Em (10), o vestuário serve de instigador da troca verbal, dado que o vestuário de cor preta é marca na sociedade ocidental de um estado de luto. Tal provoca uma reação de surpresa em Marie, que o contexto recreativo em que os interlocutores se encontram inseridos diverge da disposição emocional que o estado de luto pressupõe.

Desta forma, a reação de Marie conduz a um ato reativo/iniciativo de pergunta (elle m’a demandé si j’étais en deuil). A resposta afirmativa de Meursault desencadeia a segunda troca verbal que introduz o conflito na interação: a proximidade temporal com a morte da mãe. Como referimos, a proximidade temporal relativamente à morte da mãe inscreve esta interação na mesma esfera de valores doxais acima referidos.

O movimento de distanciação que observámos nos excertos anteriores adquire, neste caso, uma corporalidade, uma manifestação física. O sintagma petit recul circunscreve em si a expressão de uma reação corporal cujo caráter espontâneo é indicativo de uma emoção primária: a surpresa, ou até mesmo, a repulsa.

Mais uma vez, estamos perante o confronto de duas imagens divergentes. Com efeito, na sociedade ocidental, uma pessoa em luto não se envolve em atividades lúdicas, como ir à piscina, nem inicia relacionamentos amorosos no período de luto, uma vez que o estado emocional previsto não se coaduna com o empreendimento de atividades recreativas. O estado emocional estabelece-se, então, como fator decisivo na construção deste ethos.

Considerando a proposta de Hall (1966), este afastamento constitui uma tentativa de sair do espaço pessoal comum aos interlocutores, pela sua relação de intimidade. Inserida neste espaço pessoal, Marie Cardona participa, por associação, no comportamento desviante do protagonista.

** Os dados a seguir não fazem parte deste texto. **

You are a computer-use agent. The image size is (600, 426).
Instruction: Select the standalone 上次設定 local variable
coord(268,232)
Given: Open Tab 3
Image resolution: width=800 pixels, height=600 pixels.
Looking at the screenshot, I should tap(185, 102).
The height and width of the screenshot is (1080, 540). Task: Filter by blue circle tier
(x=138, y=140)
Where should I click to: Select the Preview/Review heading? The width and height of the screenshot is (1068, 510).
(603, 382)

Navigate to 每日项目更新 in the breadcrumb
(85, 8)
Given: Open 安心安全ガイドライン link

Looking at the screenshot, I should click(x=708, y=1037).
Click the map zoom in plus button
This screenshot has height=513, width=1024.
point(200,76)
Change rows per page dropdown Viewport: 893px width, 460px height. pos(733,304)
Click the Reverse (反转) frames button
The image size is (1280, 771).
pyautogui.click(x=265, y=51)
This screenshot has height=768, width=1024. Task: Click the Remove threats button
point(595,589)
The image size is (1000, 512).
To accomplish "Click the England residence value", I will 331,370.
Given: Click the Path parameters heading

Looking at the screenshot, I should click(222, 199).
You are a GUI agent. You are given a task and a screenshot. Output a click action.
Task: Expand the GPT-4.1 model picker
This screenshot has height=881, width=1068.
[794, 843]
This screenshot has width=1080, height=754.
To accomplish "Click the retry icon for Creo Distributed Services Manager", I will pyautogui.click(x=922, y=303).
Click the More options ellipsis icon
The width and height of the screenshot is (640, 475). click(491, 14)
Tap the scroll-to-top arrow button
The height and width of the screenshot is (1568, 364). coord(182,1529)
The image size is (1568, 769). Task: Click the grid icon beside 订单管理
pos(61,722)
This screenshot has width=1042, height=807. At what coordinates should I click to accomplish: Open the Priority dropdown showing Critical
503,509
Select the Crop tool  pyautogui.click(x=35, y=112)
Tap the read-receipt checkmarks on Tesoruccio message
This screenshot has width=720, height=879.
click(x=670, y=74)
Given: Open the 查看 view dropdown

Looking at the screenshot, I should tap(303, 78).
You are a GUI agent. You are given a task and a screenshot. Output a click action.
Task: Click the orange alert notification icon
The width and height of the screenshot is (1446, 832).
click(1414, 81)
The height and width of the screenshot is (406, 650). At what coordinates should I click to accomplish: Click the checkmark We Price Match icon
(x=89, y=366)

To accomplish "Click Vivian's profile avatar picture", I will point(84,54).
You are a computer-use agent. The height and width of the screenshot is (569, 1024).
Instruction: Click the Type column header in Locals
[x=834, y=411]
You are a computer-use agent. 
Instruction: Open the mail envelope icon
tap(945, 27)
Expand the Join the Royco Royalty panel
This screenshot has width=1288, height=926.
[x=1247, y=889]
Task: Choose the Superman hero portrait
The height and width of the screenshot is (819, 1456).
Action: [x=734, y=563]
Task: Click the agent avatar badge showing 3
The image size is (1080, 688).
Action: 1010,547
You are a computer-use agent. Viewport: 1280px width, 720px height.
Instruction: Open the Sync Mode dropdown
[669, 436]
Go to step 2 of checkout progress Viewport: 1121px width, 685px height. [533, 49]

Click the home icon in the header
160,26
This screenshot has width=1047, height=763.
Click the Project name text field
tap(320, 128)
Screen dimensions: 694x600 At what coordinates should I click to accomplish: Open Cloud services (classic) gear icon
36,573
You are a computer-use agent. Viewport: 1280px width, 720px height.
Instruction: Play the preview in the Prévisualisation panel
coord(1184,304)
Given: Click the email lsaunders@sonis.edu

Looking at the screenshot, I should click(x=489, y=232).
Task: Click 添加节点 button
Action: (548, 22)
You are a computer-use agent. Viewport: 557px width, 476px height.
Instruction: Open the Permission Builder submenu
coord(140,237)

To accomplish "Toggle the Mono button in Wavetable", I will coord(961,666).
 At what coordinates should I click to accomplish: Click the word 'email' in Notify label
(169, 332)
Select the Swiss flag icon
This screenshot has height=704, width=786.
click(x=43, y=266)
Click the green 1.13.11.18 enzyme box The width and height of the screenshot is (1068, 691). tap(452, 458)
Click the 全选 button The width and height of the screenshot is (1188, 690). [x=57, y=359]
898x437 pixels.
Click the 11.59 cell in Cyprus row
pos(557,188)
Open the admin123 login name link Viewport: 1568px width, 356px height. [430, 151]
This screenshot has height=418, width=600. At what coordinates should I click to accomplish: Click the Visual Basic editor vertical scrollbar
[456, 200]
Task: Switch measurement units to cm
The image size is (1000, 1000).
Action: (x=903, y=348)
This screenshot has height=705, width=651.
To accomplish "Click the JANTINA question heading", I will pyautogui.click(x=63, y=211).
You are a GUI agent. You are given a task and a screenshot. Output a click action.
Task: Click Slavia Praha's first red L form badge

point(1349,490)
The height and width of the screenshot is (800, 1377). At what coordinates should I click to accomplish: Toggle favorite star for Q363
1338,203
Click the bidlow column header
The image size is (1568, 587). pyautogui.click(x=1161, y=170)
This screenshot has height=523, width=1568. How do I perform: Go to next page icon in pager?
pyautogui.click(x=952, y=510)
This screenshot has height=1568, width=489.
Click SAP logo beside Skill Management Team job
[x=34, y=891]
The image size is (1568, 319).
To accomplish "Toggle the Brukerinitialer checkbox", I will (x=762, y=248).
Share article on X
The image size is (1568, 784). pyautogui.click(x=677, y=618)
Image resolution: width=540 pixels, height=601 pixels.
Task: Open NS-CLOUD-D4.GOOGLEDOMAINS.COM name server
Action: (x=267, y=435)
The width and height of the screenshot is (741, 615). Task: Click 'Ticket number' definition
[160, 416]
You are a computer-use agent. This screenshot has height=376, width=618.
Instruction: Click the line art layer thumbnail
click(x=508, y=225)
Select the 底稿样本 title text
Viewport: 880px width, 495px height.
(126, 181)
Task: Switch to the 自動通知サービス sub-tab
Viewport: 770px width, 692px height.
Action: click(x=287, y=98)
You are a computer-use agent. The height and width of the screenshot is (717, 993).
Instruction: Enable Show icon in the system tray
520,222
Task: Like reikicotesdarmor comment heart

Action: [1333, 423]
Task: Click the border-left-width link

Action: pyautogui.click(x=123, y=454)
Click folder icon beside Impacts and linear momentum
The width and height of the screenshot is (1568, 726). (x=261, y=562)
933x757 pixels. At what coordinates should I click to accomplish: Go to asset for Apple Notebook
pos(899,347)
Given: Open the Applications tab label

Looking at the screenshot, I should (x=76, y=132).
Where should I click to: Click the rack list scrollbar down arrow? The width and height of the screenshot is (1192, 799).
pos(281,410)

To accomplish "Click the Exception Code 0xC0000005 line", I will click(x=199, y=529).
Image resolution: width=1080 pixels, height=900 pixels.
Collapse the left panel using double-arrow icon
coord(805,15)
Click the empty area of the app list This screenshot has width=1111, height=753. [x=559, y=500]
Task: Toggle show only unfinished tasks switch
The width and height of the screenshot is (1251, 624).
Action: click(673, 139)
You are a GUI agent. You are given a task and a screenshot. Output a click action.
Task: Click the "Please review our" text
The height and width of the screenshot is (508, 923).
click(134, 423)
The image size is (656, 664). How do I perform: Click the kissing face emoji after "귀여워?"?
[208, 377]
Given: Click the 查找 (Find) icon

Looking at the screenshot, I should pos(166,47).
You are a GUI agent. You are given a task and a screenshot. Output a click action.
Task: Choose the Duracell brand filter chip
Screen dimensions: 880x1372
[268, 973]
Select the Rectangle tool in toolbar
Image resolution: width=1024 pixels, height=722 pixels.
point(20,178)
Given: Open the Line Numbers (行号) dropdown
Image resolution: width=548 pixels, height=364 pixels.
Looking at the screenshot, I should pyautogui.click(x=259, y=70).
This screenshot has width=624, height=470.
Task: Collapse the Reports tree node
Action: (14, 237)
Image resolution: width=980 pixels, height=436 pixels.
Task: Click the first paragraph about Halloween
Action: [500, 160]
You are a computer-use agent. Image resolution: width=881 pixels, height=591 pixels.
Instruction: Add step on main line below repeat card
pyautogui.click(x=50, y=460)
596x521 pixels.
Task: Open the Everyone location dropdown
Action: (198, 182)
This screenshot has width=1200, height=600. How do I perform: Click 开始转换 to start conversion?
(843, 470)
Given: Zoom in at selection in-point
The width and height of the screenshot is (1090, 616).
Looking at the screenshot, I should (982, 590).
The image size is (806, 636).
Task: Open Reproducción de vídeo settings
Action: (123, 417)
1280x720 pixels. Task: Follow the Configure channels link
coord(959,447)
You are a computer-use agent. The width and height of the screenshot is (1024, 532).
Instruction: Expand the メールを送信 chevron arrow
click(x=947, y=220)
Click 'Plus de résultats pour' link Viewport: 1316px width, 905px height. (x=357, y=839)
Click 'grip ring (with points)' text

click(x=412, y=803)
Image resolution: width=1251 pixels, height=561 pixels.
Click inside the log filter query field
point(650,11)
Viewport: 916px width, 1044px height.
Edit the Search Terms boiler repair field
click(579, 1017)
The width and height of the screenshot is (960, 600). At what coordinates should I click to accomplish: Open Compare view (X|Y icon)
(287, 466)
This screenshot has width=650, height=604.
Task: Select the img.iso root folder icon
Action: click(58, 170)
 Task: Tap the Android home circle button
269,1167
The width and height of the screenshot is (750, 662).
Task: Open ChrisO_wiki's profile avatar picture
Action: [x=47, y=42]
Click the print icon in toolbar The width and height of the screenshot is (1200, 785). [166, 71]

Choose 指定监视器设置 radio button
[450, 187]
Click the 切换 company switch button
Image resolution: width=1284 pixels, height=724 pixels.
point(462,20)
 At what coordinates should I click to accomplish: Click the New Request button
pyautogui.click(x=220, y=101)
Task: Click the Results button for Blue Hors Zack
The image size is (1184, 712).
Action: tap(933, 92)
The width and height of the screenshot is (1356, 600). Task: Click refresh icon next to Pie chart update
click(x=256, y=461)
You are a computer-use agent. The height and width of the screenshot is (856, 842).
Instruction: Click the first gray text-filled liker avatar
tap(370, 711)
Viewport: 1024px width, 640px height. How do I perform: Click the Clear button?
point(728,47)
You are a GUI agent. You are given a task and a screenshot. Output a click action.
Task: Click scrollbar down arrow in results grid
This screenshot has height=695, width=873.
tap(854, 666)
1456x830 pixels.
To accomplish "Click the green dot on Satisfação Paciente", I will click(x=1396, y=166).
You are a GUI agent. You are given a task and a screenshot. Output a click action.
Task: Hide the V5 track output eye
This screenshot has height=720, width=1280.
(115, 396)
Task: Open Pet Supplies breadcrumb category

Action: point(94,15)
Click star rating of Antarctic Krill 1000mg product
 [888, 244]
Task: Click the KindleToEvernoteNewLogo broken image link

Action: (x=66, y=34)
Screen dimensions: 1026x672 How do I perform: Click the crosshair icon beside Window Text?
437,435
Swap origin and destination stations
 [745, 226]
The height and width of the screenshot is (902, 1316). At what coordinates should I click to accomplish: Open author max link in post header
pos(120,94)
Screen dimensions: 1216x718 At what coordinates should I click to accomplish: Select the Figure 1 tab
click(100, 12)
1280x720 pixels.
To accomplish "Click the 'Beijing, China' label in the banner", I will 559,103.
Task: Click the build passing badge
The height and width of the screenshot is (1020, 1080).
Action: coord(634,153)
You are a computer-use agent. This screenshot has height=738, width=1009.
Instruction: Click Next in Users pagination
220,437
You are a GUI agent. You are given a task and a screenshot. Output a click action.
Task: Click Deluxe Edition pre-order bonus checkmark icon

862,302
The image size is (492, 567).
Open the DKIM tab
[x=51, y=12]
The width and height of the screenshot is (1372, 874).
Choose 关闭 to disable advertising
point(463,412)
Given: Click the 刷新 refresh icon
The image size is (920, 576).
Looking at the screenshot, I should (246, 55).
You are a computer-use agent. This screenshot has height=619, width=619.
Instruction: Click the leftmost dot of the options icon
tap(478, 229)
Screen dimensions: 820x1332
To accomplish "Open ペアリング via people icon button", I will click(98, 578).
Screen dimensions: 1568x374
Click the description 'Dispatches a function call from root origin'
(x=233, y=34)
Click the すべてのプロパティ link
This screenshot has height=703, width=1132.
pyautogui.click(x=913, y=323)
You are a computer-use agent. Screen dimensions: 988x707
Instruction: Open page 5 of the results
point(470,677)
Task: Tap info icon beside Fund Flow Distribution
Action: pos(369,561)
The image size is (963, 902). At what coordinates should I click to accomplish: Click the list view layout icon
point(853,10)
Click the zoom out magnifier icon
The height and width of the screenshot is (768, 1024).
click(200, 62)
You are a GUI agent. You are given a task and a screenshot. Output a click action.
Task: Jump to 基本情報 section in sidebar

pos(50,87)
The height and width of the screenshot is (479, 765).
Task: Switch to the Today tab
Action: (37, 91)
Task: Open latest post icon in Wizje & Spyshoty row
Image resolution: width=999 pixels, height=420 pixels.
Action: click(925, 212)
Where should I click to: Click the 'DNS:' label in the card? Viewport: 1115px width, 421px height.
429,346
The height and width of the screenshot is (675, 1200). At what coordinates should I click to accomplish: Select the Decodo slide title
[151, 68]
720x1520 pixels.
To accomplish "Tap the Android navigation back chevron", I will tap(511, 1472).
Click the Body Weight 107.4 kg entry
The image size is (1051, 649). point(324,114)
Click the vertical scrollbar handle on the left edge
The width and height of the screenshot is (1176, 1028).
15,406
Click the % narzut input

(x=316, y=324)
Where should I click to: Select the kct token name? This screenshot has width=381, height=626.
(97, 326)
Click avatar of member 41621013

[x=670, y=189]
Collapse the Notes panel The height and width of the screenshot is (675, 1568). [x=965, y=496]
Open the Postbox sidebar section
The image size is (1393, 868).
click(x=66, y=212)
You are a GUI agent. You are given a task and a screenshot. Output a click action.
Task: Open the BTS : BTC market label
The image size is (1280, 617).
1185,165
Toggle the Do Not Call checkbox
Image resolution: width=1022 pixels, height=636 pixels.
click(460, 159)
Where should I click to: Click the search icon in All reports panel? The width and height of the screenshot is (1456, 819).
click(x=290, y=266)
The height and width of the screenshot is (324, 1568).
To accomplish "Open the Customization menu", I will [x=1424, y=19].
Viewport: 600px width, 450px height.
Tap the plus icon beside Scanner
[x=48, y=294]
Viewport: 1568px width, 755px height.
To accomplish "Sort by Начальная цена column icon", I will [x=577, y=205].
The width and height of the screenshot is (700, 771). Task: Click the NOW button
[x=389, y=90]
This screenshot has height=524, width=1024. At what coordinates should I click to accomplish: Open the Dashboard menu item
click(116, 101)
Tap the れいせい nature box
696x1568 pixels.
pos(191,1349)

4. Considerações Finais Perspetivamos o nosso trabalho sobre o ethos ou imagem de si no quadro de investigação da Análise Linguística do Discurso, revendo brevemente o percurso histórico deste conceito. Além do complexo de estratégias linguísticas e discursivas que envolve a construção das imagens, centrámos a nossa análise na correlação entre mecanismos discursivos e mecanismos não-verbais e paraverbais que participam na co-construção da imagem do protagonista.

Os elementos não-verbais e paraverabais podem desempenhar diferentes funções sociais, e podem, em particular, constituir marcas de uma comunicação afetiva entre os interlocutores. São mecanismos que fazem parte integrante do material semiótico da interação, marcando dimensões comunicativas que apontam a centralidade do contexto e a natureza multicanal da interação.

Na construção do universo discursivo de L étranger, o contexto sociocultural no qual se insere a ação dos excertos selecionados, nomeadamente, o contexto fúnebre, molda de forma inegável o curso das interações. Tal verifica-se no confronto de duas imagens: a imagem prevista no imaginário doxal das personagens que interagem com o protagonista, isto é, o estereótipo de filho enlutado e a imagem que as personagens constroem de Meursault, em reação ao seu discurso e à sua conduta (num processo de heteroconstrução do ethos). É, pois, deste confronto que surge o ethos disfórico de Meursault, construído pelas demais personagens A presença de elementos não-verbais e paraverbais variados nas interações analisadas, tais como, o contacto ocular, a prosódia, o silêncio e a organização proxémica da interação reforçam a esfera da negatividade, e, por consequência, implicam um juízo axiológico: evitamento ocular, diminuição do tom de voz, silêncio são marcas do fim da interação e de distância física. Tal sugere um movimento de distanciação social, física e emocional das personagens que participam em interações sociais com o protagonista. Este movimento recorrente de distanciação das personagens aparece como reação à postura e comportamentos anómalos do protagonista e consequente construção de um ethos disfórico.